It is unclear whether the HHS wrote the NPRM with a full understanding of the methodological limitations of voter list-based identity attacks of the kind described by Barth-Jones [17]. It is possible that the clause “...could be identified with certainty” was taken without really considering the implications of the prior clause “...whose data appeared in the data base.” Many assumptions must be met before we can ignore the myth of the perfect population register. In this example, to identify 97% of the individuals with certainty, we would need to be sure that none of the 54,805 voters on the voter list had the same birth date as a nonvoter living in their neighborhood. We might then wonder how 97% could be identified on the list compared with the proportion identifiable in the entire Cambridge population. This is something we cannot determine as we do not have a population register. However, given that the total population of Cambridge is approximately 88,000 [17], there is much room for error. If the HHS based its development of safe harbors on a limited understanding of these complexities, it might lead us to wonder whether the level of protection delineated within the safe harbor standard is overly conservative.

Nevertheless, even if the HHS misunderstood how Sweeney [15] was using the term “identifiable” in her 1997 paper, there is still room for concern about how far to read into the study. The work by Sweeney [15] is bold, insightful, and conveys a critical message: private information is vulnerable to attacks. The extent to which we understand the vulnerability is unclear. Even with the injection of uncertainty from missing populations, the risk for identification may still be considered too high and the implications would be quite serious. Let us return to the Barth-Jones [17] review of the attack by Sweeney [15], which finds that somewhat fewer (but perhaps not much fewer) than 29,000 people out of 88,000 in Cambridge are identifiable (if the record is unique and the data intruder already knows that the individual is on both lists). Depending on the motive of the data intruder, this might not be far from likely. It is easier to link a specific person to their medical record than to link a specific medical record to the person to which it belongs. This is because a motivated attacker is likely to have collected background information on the person a priori. The data intruder likely has a target in mind—someone they know—and therefore, it is not that unlikely for them to already have information on the target’s voting behaviors and place of work, allowing the intruder to determine the employment insurance coverage that could be used to confirm the target’s presence on the insurance hospitalization data list. Moreover, even without knowing with certainty if the target of the attack is on both lists, the fact that the chance of a false positive (matching a record to a voter on the list when the record actually belongs to a nonregistered voter) occurring could be perceived as highly unlikely by the attacker, which could encourage them to continue with their plans regardless of the potential false positive.

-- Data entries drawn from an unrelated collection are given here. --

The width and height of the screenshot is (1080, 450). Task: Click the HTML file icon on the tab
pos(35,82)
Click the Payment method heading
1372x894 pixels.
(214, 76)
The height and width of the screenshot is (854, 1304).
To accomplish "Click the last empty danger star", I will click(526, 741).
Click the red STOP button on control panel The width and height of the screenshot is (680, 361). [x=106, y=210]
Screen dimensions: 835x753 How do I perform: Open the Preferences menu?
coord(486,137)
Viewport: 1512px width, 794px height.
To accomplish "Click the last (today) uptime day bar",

The combination of DoB, gender, and 5-digit zip codes can be problematic when shared in conjunction. The question that remains is whether this combination of identifiers can be reworked to reduce the risk of identification. In the literature on microdata anonymity, zip code, gender, and DoB are actually not considered full identifiers themselves but rather quasi-identifiers that can be used in combination to find unique instances. The term “identifier” is reserved for information that uniquely identifies an individual, such as a social security number [34]. Nevertheless, quasi-identifiers can be dangerous when used in combination; however, how dangerous are they? To gain some insight into this question, we must look more closely at how identification risk has appeared in the literature, relying on the HIPAA safe harbor method.

What Level of Data Loss Defines Sufficient Data Protection?

What is the acceptable level of identification risk? There is no universally recognized standard that defines what a sufficient proportion of unique records should be. Some have suggested that the nationally accepted standard of reidentification risk is defined by HIPAA’s safe harbor standard itself [27] but recall that the safe harbor standard was derived somewhat arbitrarily, being loosely based on rules used by the Bureau of the Census and a couple of simulation studies. In fact, when determining the population requirement of the HIPAA safe harbor rule, the HHS made the following statement in regard to defining “minimal risk”:

With respect to how we might clarify the requirement to achieve a “low probability” that information could be identified, the Statistical Policy Working Paper 22 referenced [see 18 in our references] discusses the attempts of several researchers to define mathematical measures of disclosure risk only to conclude that “more research into defining a computable measure of risk is necessary.” When we considered whether we could specify a maximum level of risk of disclosure with some precision (such as a probability or risk of identification of <0.01), we concluded that it is premature to assign mathematical precision to the “art” of deidentification.

Twenty years later, there is still no threshold defining “sufficiently low probability,” and investigators fall back on the safe harbor standard as a point of reference for comparing different levels of data protection. Deidentification with the safe harbor method is said to leave somewhere around 0.03% or 0.04% of records within the US population vulnerable to identification [17,35]; however, this proportion fluctuates according to the geographical extent of the data set, where some regions have much smaller proportions of unique records and others have much higher. Specifically, the reidentification risk has been found to range from 0.01% to 0.19% [28], 0.01% to 0.25% [36], and 0.013% to 0.22% [37] on a state-by-state basis.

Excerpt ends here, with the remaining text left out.